Kellner’s relation of Dewey’s pragmatism was especially interesting to me in light of Common Core restructuring and the packing away of No Child Left Behind. The math department at my last school had worked over the previous five years to revise and rework a curriculum that would address District and statewide demand that CST scores improve. One teacher headed up the collaborative effort and worked tirelessly to fine-tune the curriculum and materials. Now, that curriculum is obsolete and the District has chosen not to fund the development of a new curriculum. They have adopted the rhetoric of Common Core-collaborate! Think critically!-but have not provided even a framework for the teachers on the ground to work with. The faculty at this school has been demonstrating pragmatism over the last few years, but all that work is now just being scrapped and the faculty is being asked to start anew.

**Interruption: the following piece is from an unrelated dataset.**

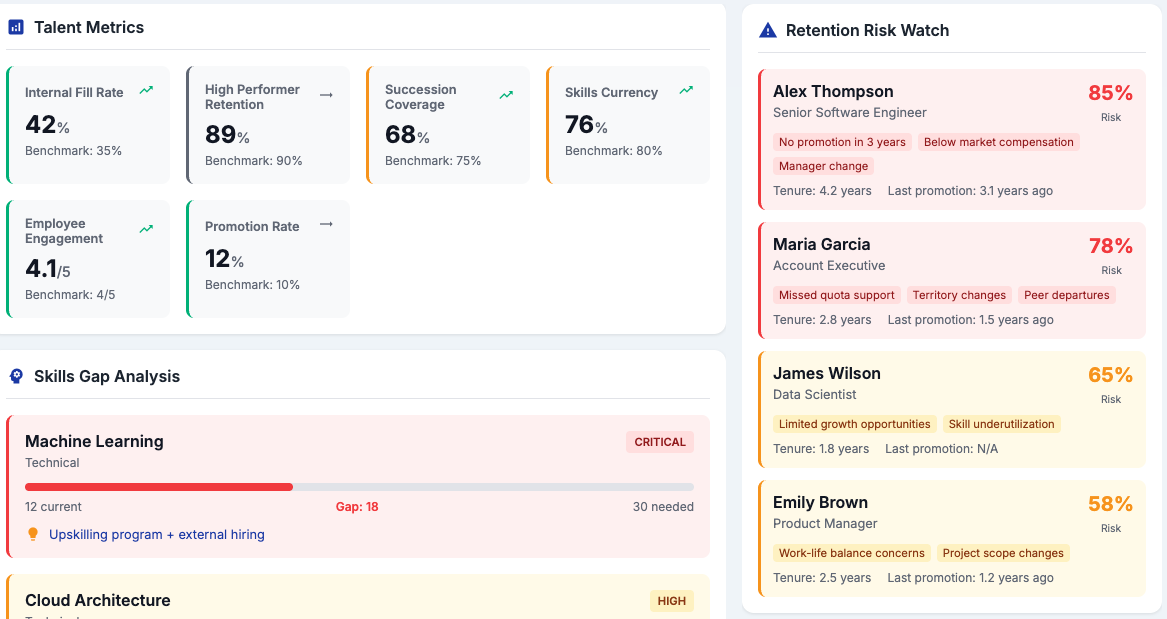Click James Wilson's Skill underutilization tag
Image resolution: width=1167 pixels, height=619 pixels.
1002,424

I am overwhelmed and excited to start these discussions in person. I loved the frenetic energy in the final paragraph of page 11 which comprised the tasks of education and smiled at the description of schools as “congealed institutions” (12). I read Kellner’s essay in the same day that I found “The Blip”, a piece in the July 29th edition of New York Magazine by Benjamin Wallace Wells that explained an economic theory by Northwestern economist Robert Gordon. He makes some really interesting predictions about the future of the United States and I recommend checking it out (it is a quick read).